The listing below must be given again in full, exactly.
= = = = = = =
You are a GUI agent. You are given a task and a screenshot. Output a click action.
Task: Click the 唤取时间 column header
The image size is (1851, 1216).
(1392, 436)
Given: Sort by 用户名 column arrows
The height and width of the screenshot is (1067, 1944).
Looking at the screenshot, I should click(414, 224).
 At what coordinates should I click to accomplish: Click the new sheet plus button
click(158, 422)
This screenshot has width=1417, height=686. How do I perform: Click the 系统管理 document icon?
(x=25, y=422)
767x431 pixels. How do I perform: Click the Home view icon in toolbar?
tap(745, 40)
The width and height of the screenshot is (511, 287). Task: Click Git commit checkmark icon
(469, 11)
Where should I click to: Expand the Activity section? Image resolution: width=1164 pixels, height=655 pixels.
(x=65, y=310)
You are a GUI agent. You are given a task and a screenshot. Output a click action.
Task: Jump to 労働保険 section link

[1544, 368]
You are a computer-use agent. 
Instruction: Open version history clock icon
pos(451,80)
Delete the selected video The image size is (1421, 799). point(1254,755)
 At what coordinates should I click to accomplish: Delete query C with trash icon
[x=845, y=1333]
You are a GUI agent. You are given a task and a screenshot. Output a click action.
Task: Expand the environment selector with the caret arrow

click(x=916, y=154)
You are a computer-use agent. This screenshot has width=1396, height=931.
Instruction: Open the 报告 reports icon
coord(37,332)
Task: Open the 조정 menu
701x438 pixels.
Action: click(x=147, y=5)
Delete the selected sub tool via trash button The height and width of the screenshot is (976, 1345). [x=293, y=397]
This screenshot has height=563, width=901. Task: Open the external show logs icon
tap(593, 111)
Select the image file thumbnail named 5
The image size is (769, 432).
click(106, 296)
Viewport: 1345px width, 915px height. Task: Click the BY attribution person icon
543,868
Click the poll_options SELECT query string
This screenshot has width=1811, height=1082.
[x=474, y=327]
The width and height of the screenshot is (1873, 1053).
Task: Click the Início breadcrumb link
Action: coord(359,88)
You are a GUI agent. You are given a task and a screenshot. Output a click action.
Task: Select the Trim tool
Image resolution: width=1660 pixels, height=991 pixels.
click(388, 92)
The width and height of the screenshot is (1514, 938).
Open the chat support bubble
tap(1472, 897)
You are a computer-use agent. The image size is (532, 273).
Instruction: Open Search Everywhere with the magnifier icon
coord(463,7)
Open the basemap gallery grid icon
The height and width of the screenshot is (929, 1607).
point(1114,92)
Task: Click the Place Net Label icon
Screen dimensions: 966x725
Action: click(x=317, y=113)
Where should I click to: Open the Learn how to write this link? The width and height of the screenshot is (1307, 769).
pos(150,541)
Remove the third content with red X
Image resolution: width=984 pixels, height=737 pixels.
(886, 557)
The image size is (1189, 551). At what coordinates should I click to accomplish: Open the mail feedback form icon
= = = = = = =
# EXERCISE SOLUTION
You are a GUI agent. You are given a task and a screenshot. Output a click action.
Task: Click the 唤取时间 column header
The image size is (1851, 1216).
(1392, 436)
Given: Sort by 用户名 column arrows
The height and width of the screenshot is (1067, 1944).
Looking at the screenshot, I should click(414, 224).
 At what coordinates should I click to accomplish: Click the new sheet plus button
click(158, 422)
This screenshot has width=1417, height=686. How do I perform: Click the 系统管理 document icon?
(x=25, y=422)
767x431 pixels. How do I perform: Click the Home view icon in toolbar?
tap(745, 40)
The width and height of the screenshot is (511, 287). Task: Click Git commit checkmark icon
(469, 11)
Where should I click to: Expand the Activity section? Image resolution: width=1164 pixels, height=655 pixels.
(x=65, y=310)
You are a GUI agent. You are given a task and a screenshot. Output a click action.
Task: Jump to 労働保険 section link

[1544, 368]
You are a computer-use agent. 
Instruction: Open version history clock icon
pos(451,80)
Delete the selected video The image size is (1421, 799). point(1254,755)
 At what coordinates should I click to accomplish: Delete query C with trash icon
[x=845, y=1333]
You are a GUI agent. You are given a task and a screenshot. Output a click action.
Task: Expand the environment selector with the caret arrow

click(x=916, y=154)
You are a computer-use agent. This screenshot has width=1396, height=931.
Instruction: Open the 报告 reports icon
coord(37,332)
Task: Open the 조정 menu
701x438 pixels.
Action: click(x=147, y=5)
Delete the selected sub tool via trash button The height and width of the screenshot is (976, 1345). [x=293, y=397]
This screenshot has height=563, width=901. Task: Open the external show logs icon
tap(593, 111)
Select the image file thumbnail named 5
The image size is (769, 432).
click(106, 296)
Viewport: 1345px width, 915px height. Task: Click the BY attribution person icon
543,868
Click the poll_options SELECT query string
This screenshot has width=1811, height=1082.
[x=474, y=327]
The width and height of the screenshot is (1873, 1053).
Task: Click the Início breadcrumb link
Action: coord(359,88)
You are a GUI agent. You are given a task and a screenshot. Output a click action.
Task: Select the Trim tool
Image resolution: width=1660 pixels, height=991 pixels.
click(388, 92)
The width and height of the screenshot is (1514, 938).
Open the chat support bubble
tap(1472, 897)
You are a computer-use agent. The image size is (532, 273).
Instruction: Open Search Everywhere with the magnifier icon
coord(463,7)
Open the basemap gallery grid icon
The height and width of the screenshot is (929, 1607).
point(1114,92)
Task: Click the Place Net Label icon
Screen dimensions: 966x725
Action: click(x=317, y=113)
Where should I click to: Open the Learn how to write this link? The width and height of the screenshot is (1307, 769).
pos(150,541)
Remove the third content with red X
Image resolution: width=984 pixels, height=737 pixels.
(886, 557)
The image size is (1189, 551). At what coordinates should I click to accomplish: Open the mail feedback form icon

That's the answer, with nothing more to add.